BIOGRAPHIE

Elena Rusca est née à Gênes en Italie, le 13 avril 1988. Elle vit à présent en Suisse depuis 2009, en Valais. En 2007, elle a étudié la mise en scène et la scénographie théâtrale à l’ « Accademia Ligustica di Belle Arti » de Gênes (IT). En 2008 elle se spécialise dans la littérature hispano-américaine et la littérature française à l’Université de langues et littératures étrangères de Bologne (IT). En 2009, elle arrive en Valais (CH), où elle s’inscrit à l’EPAC (Ecole Professionnelle des Arts Contemporains de Saxon en Valais), et obtient, en 2013, un Bachelor en Arts Visuels (EABHES, European Bachelor of Fine Arts). Durant cette même année 2013, elle fût curatrice de l’exposition EYES WIDE OPEN au Manoir de la Ville de Martigny, un projet qui mettait en valeur son dernier voyage au Chili, durant les mois d’octobre et novembre 2012; un reportage artistique sur les quarante dernières années du peuple chilien, ainsi que sur la dictature du général Pinochet, bien entendu. Durant cette exposition elle fût également la responsable de l’atelier « Les arts, les droits de l’homme, les couleurs, la différence », dans le cadre du Forum pour la paix du Festival des 5 Continents de Martigny. Un atelier qui a était filmé par Canal9 durant son journal du 26 juin 2013. Durant ses études à l’EPAC, elle a pu réaliser en 2012 la curation de l’exposition « Non Possiamo Dimenticare » à Gênes, un travail artistico-éducatif sur le XX siècle en partenariat avec l’Ecole « Edmondo De Amicis » de Gênes. En 2011, elle fût curatrice de « TRASH » à Arenzano en Italie, une exposition en faveur d’une nouvelle politique environnementale qui favorise le recyclage et les nouvelles énergies; toutes les œuvres exposées étaient réalisées avec des matériaux recyclés. En 2009, est publié le livre « Invisibile », Albatros-il Filo Edizioni, journal intime de son expérience dans l’univers de l’anorexie, afin de venir en aide aux autres jeunes femmes et hommes qui souffrent dans l’ombre à cause de cette maladie.

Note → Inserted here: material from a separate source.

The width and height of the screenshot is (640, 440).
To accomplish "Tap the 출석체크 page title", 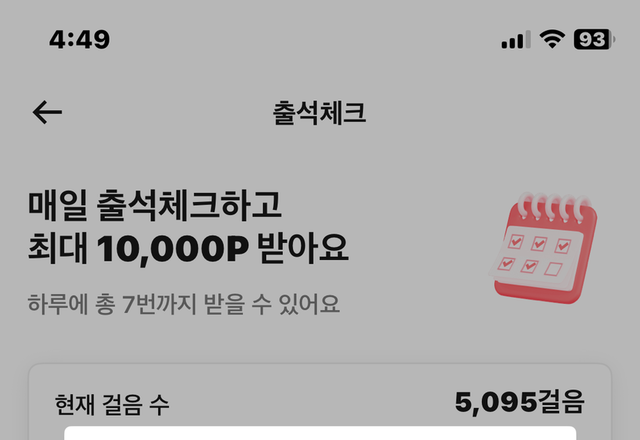I will click(x=320, y=113).
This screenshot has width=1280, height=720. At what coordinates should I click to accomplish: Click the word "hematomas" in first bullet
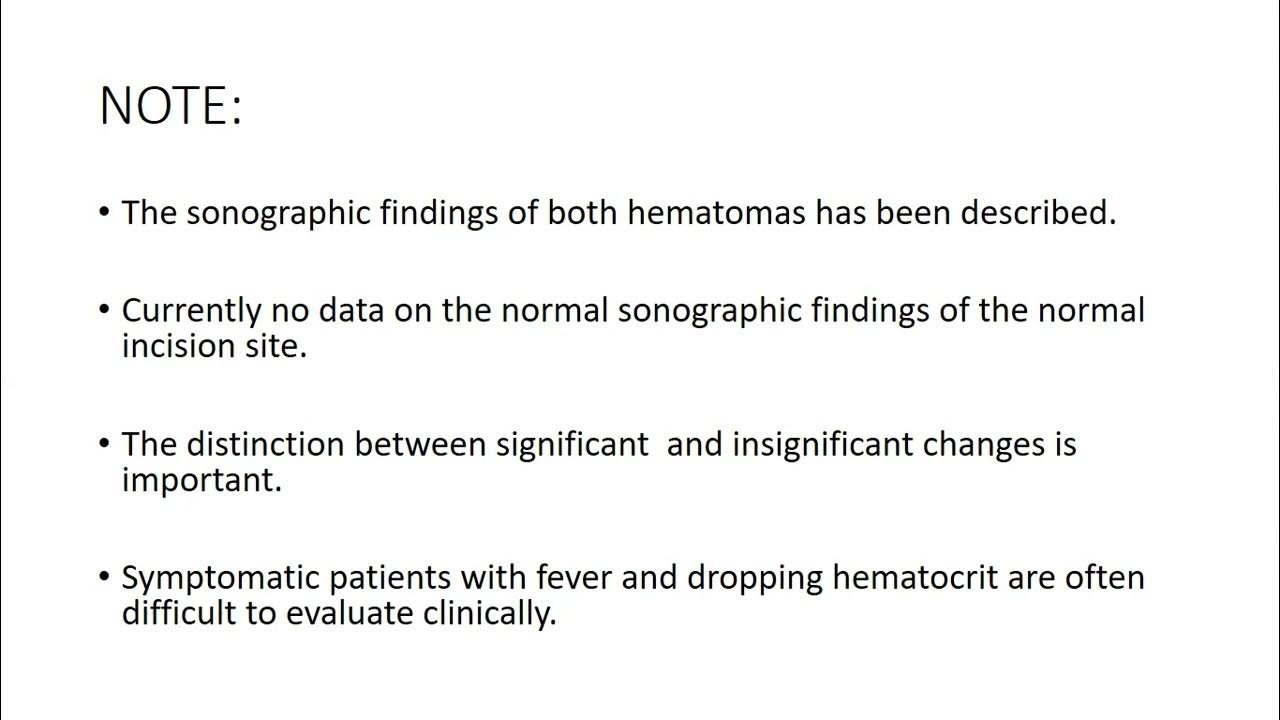tap(716, 213)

“ Mon travail garde la sensibilité cassé des artistes de l’ « Arte Povera » (« art pauvre ») italienne : comme les artistes qui avaient choisis cette attitude artistique en 1967, je me méfie aussi de l’industrie culturelle de notre époque, je travaille donc rarement sur toile, je choisi des supports déjà existants, afin de les rendre uniques. Mon art est un art nomade, qui sent le besoin de voyager, pour découvrir d’autres histoires, d’autres cultures, d’autres mondes. Un reportage de l’existence passée, et celle à venir”.